The report finds that the current interconnection backlog is:
  • Increasing electricity costs for American homes and businesses by delaying the construction of new energy projects, which are cheaper than existing electricity production.
  • Harming rural economic development and job creation as most new energy projects are located in remote, rural areas.
  • Delaying or preventing state, utility, and Fortune 500 companies from reaching their decarbonization commitments by backlogging the development of new renewable energy projects.
  • Continuing to expose Americans, especially those in marginalized communities, to the harmful impacts of smog, nitrogen oxide, sulfur oxide, fine particulate matter, and carbon dioxide pollution, which are usually associated with older forms of energy production.
“This report further demonstrates the urgency in which we need to upgrade and reform our transmission system,” says Jay Caspary, co-author and Vice President at Grid Strategies LLC. “We won’t be able to access the benefits of new, clean energy projects by relying on incremental, evolutionary reforms to generator interconnection processes.”

Currently, large transmission upgrades rely on participant funding and network planning, creating a situation in which project developers are charged with paying for transmission upgrades despite the fact that there are broad-based, regional benefits. To address this problem, the report argues that FERC and other planning authorities should discontinue the policy of participant funding for new generation and implement an up-front planning system that expands and improves regional and interregional transmission planning to be proactive, incorporate future generation additions and retirements, and spread costs to all beneficiaries.

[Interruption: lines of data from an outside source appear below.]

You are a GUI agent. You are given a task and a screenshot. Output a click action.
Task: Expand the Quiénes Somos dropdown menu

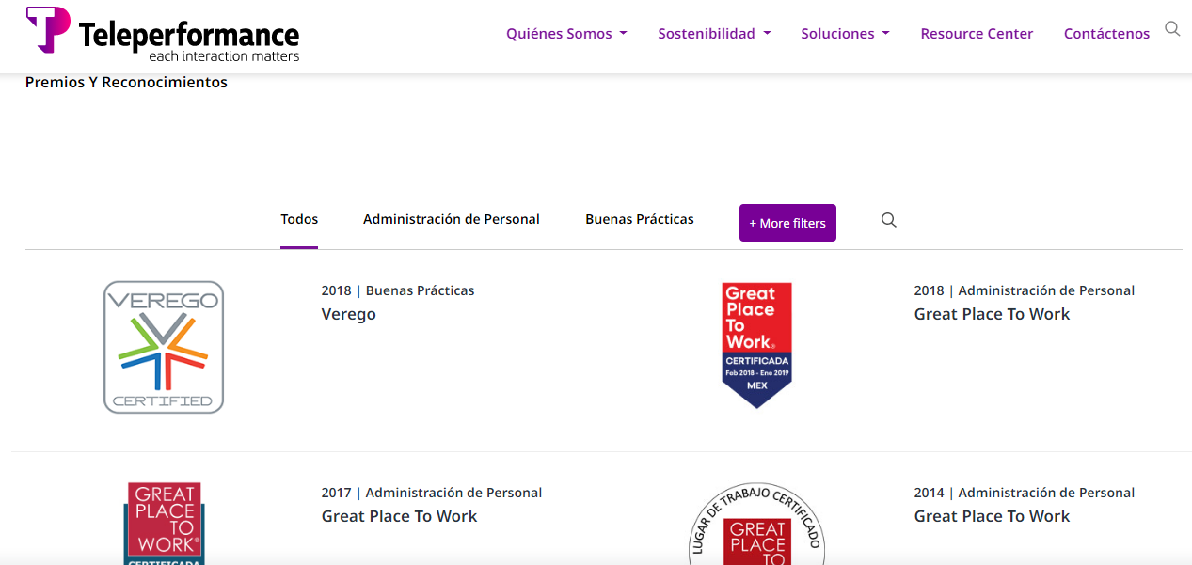click(x=565, y=34)
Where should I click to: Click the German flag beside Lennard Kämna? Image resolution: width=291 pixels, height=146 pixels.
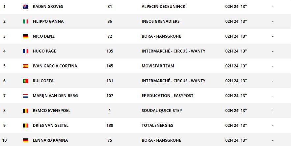tap(25, 140)
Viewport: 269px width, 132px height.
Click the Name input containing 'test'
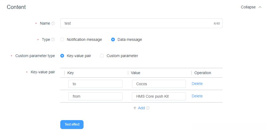point(135,24)
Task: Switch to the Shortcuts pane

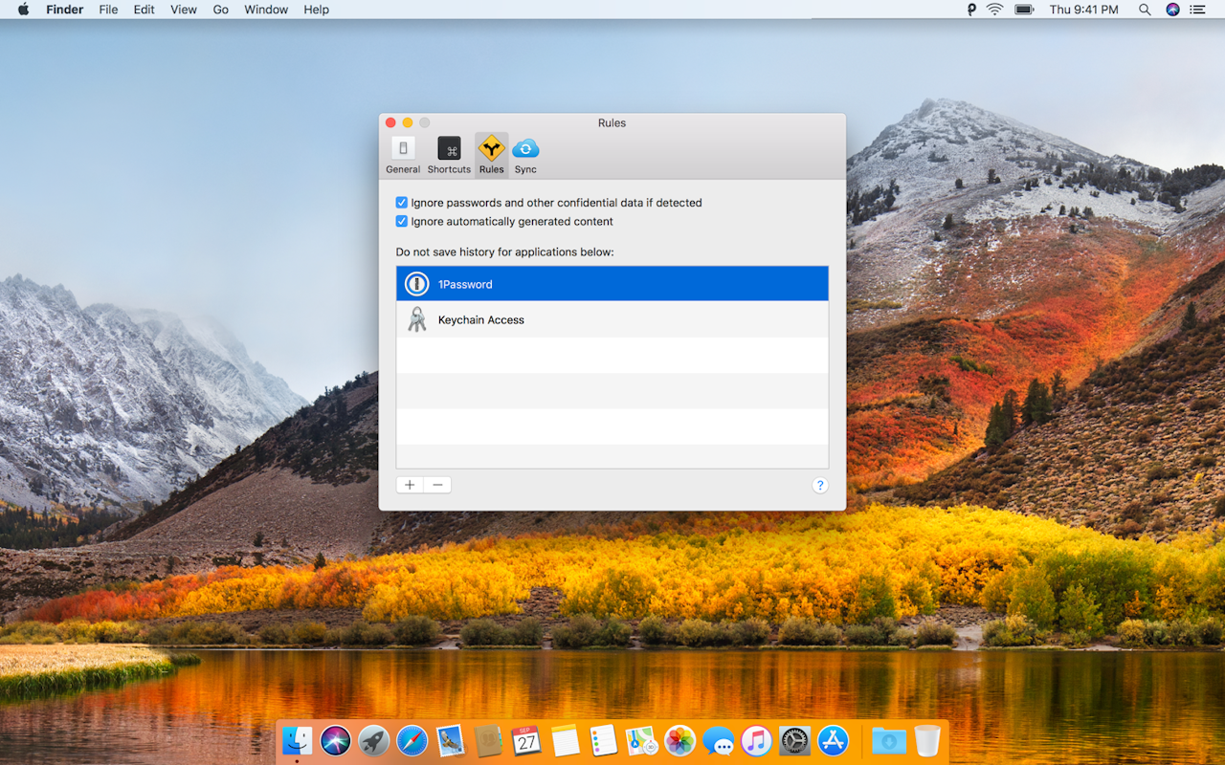Action: point(449,153)
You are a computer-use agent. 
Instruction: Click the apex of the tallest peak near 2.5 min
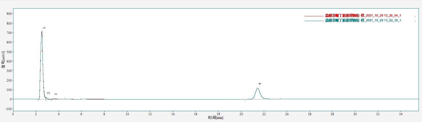[x=42, y=32]
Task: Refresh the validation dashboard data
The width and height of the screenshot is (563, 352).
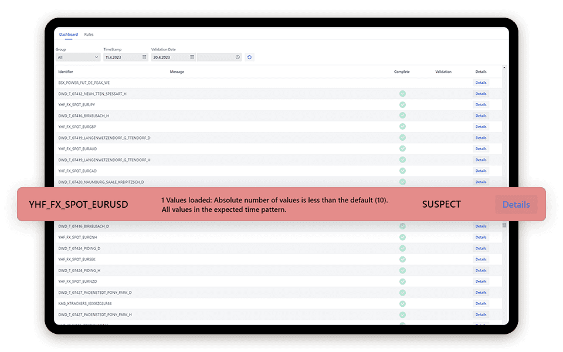Action: [x=249, y=56]
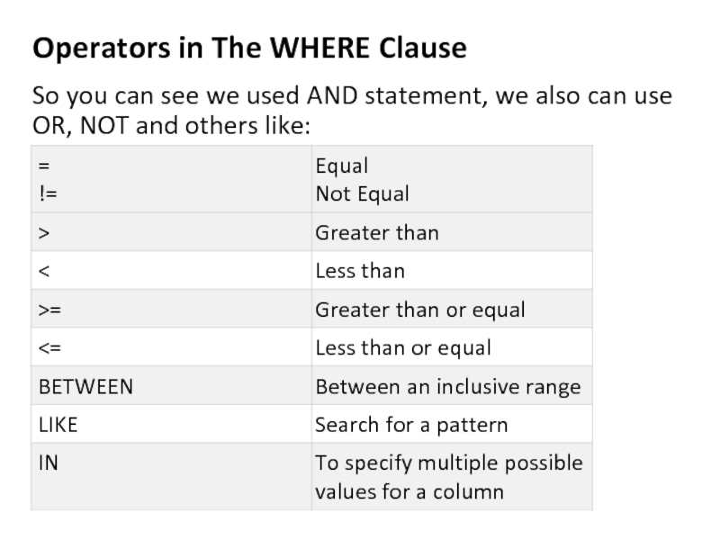Click the 'Less than or equal' cell
This screenshot has height=540, width=720.
coord(402,348)
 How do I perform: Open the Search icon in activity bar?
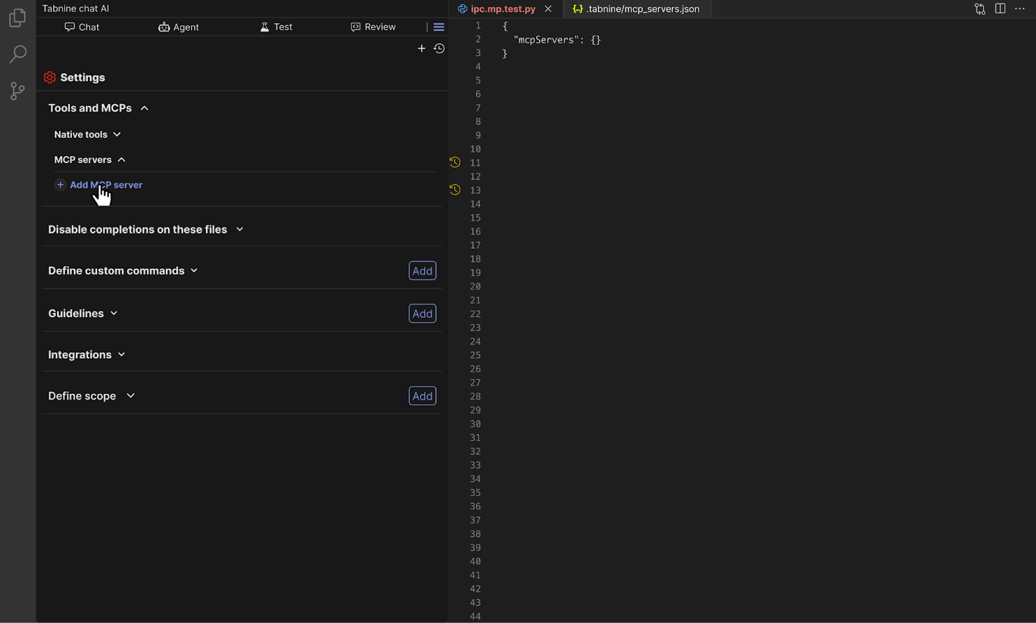click(x=17, y=54)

“Backlogs in interconnection queues have emerged as a significant challenge to the growth of renewable energy, even as consumer demand increases for low-cost wind and solar projects,” said Gregory Wetstone, President and CEO of the American Council on Renewable Energy (ACORE). “This important new report highlights the shortcomings of current interconnection policies and proposes sensible solutions for substantive reform. The renewable energy growth enabled by these policy changes is essential to efforts to address the climate challenge.”

Executive Summary
America’s system for planning and paying for the nation’s transmission grid is causing a massive backlog and delay in the construction of new power projects. While locally produced electric power is gaining in popularity, most of the lowest cost new power production comes from projects which are located in rural areas and, thus, depend on new electricity lines to deliver power to the urban and suburban areas which use most of the nation’s power. Project developers must apply for interconnection to the transmission network, and until the network capacity is expanded to accommodate the resources, the projects must wait in an “interconnection queue.” At the end of 2019, 734 gigawatts of proposed generation were waiting in interconnection queues nationwide.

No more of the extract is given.